I read an article in the Wall Street Journal recently which said, banking is the new hot industry for data scientists. I'm hoping insurance will be next. Who would have thought banking, right? And what are the reasons? Well, the reasons are because of the investments that banks are putting in, and we feel like we're making those investments too. We invested in the platform. And one of the key benefits of the platform initially, not the accidental benefit we got later on, was it is great for recruiting. When we tell data scientists we have a completely cloud native platform with all the AI tools you need, and an integrated and integrated data environment that is something that they can't get everywhere. So we absolutely use that as a recruiting tool.
I think the way in which our senior leaders have leaned into AI, particularly in the last two years, has also been a great recruiting tool for us. I think data scientists don't want to go to an organization that says, 'Here you go. You can sit in this room and do things, but I don't want to talk to you because I'm just doing this and I don't really care about it. They want to hear the CEO is on his quarterly earnings calls talking about this.
Can you speak to the benefits of deploying GenAI?
I think customer experience is one area that is greatly helped by GenAI. But there's other areas too, right? There's definitely revenue benefits. There's definitely cost benefits. And to the extent that we can help all of our employees be more productive, it means we can do more as an organization, for our customers, for our shareholders, and for our employees.

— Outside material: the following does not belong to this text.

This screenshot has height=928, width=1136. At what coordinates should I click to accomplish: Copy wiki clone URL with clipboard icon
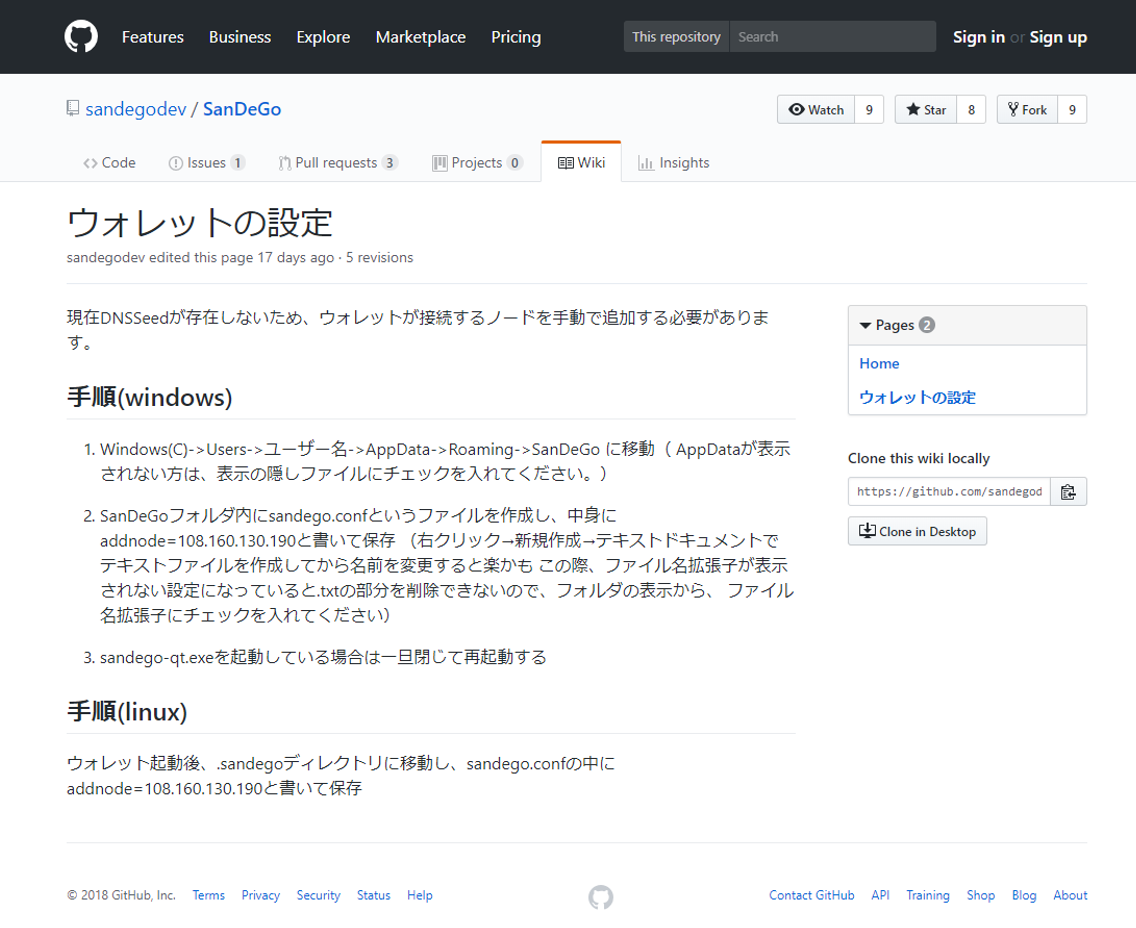[x=1068, y=492]
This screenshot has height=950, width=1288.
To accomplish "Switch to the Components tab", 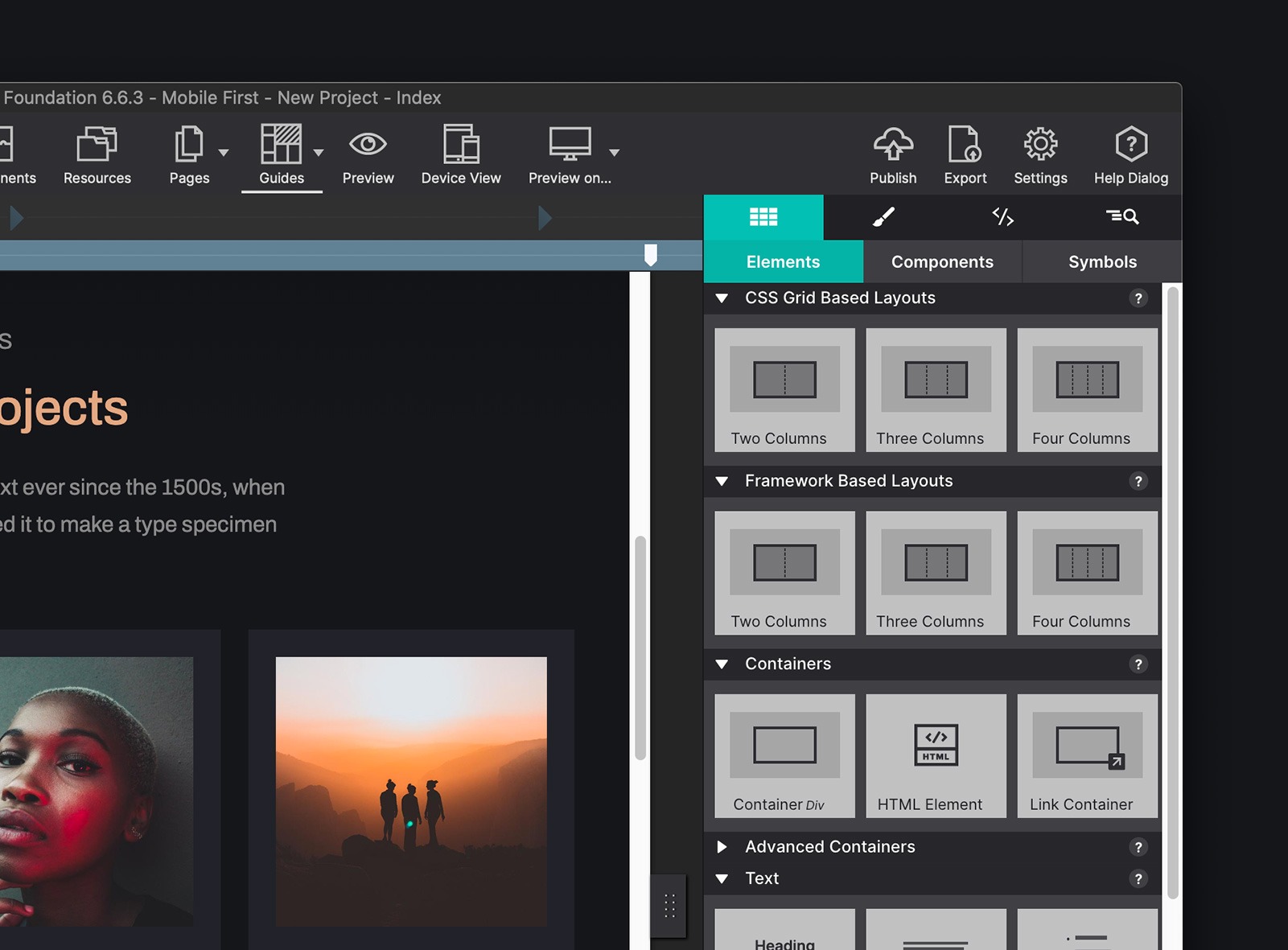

How do you see GenAI fitting into the digital transformation for Manulife?
GenAI is definitely a key lever in digital transformation, not the only lever, but it's a key lever. And most of the initiatives we have under our digital transformation umbrella do have some aspect of AI in it. Our digital transformation is about things like improving our straight through processing rate, which we've gone from 68% to 88% over the last six years. It's also about improving our net promoter score, and we've made some major improvements.
We're also doing other things on the digital front, like improving our digital properties, making updates to our websites and our apps. And we're doing things like making our products and services easier to find and easier to use.
Any comments you would like to share about broader AI trends?
GenAI is here to stay, right? We're not going to focus on it for two years, then go back to what we were doing before. I think that it's a trend where a lot of the engineering work and data science work in organizations is really coming together. So up until GenAI, we kind of had engineers doing apps and data scientists doing models. And what we've learned now is, in GenAI, these things come together. So, I think we are going to see some changes to how organizations bring together their deployment capabilities, and how data science and engineering become much more integrated and linked. So that's one of them. I think the other thing is, we've been talking for a very long time in the media about democratization of AI or citizen data science, and I don't think that those promises really ever came to achieve the vision. I think now we have much more of an opportunity to start democratizing some of the AI development and we were just talking about allowing people who previously weren't data scientists or couldn't really do data science now participate in an economy that is super exciting and much more available, much more approachable.
I think the language that is used to discuss insurance, the story gets easier to tell with GenAI. The other thing about the way we sell insurance is we're selling insurance to help people live a longer, healthier life, and to promote longevity, and to explain how longevity actually works and what you need to do and how we can help. And that's not everyone's language, right? Insurance agents and brokers haven't been speaking that language for 150 years so GenAI is helping them to understand concepts and then explain them in a way that customers can understand.